_What to work on_:
Write out all of the records exactly once more and skip the images.

[Records from a dataset]
##########

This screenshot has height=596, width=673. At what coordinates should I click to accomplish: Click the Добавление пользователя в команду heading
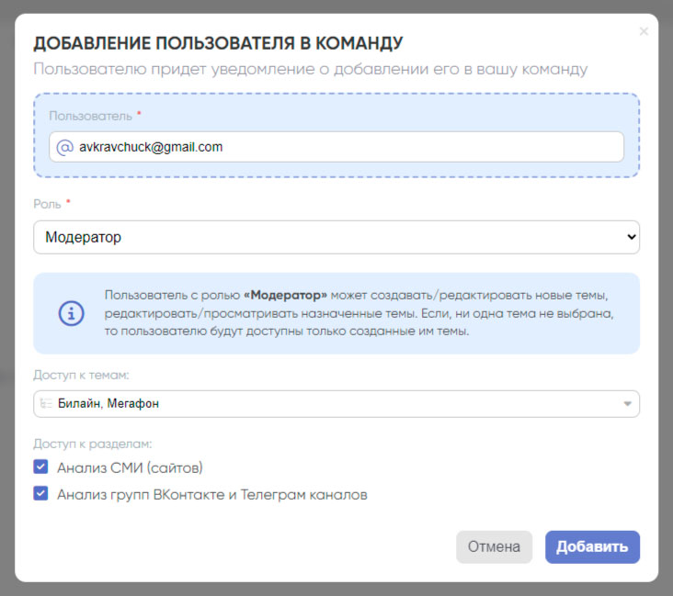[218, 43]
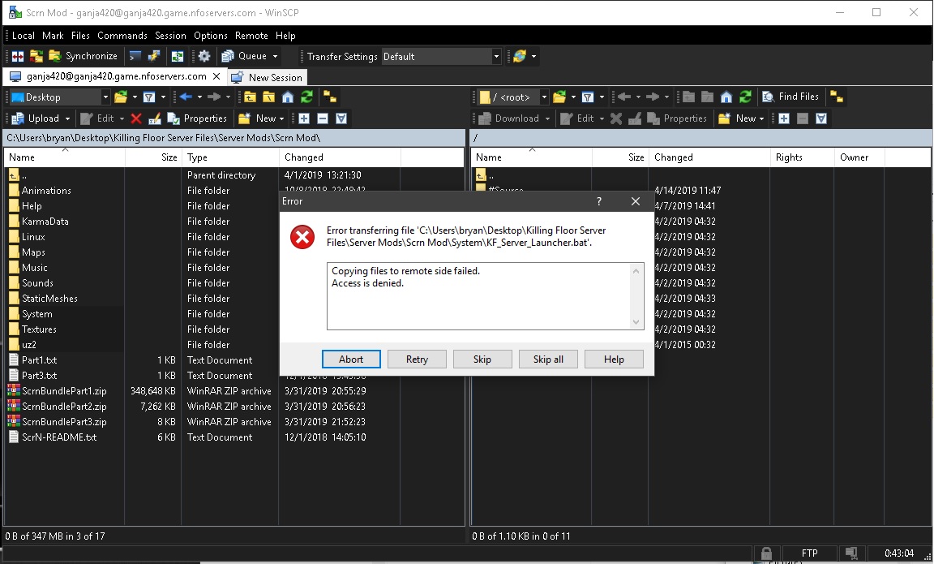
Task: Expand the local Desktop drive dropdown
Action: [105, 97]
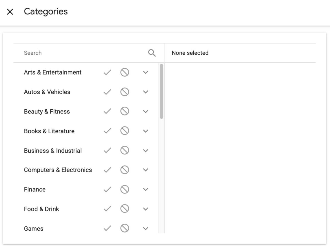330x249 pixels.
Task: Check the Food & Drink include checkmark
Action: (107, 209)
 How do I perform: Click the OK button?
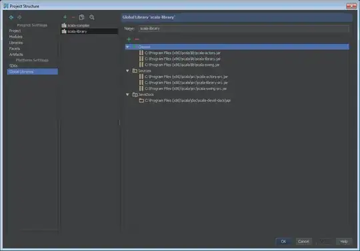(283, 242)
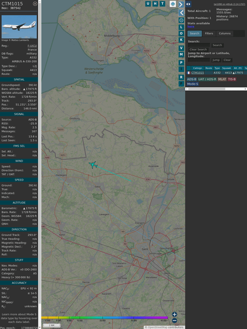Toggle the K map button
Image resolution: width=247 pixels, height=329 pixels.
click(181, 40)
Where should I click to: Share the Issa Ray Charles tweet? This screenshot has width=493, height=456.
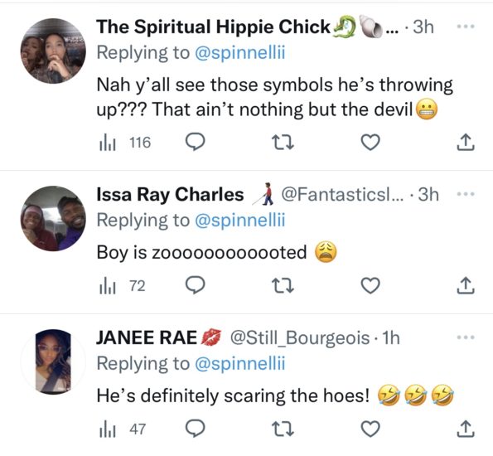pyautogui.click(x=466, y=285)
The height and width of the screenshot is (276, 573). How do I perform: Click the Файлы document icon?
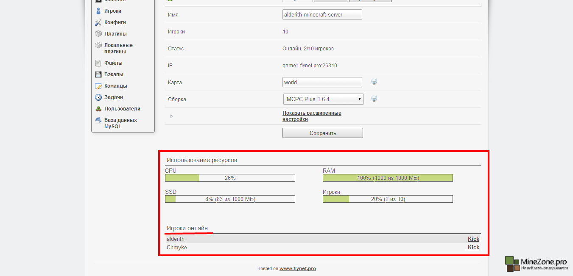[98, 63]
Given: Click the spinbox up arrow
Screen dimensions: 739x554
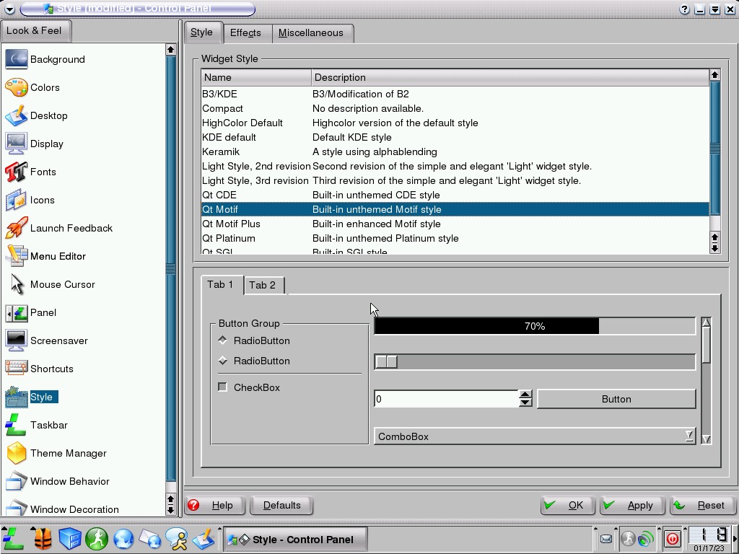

##########

_Written solution_:
This screenshot has height=596, width=673. At what coordinates should I click to accomplish: Click the Добавление пользователя в команду heading
[218, 43]
Task: Expand the local Desktop drive dropdown
Action: [105, 97]
330x249 pixels.
Task: Check the Food & Drink include checkmark
Action: (107, 209)
 How do I perform: Click the OK button?
(283, 242)
Toggle the K map button
Image resolution: width=247 pixels, height=329 pixels.
click(181, 40)
Where should I click to: Share the Issa Ray Charles tweet? This screenshot has width=493, height=456.
pyautogui.click(x=466, y=285)
The height and width of the screenshot is (276, 573). How do I perform: Click the Файлы document icon?
[98, 63]
Given: Click the spinbox up arrow
Screen dimensions: 739x554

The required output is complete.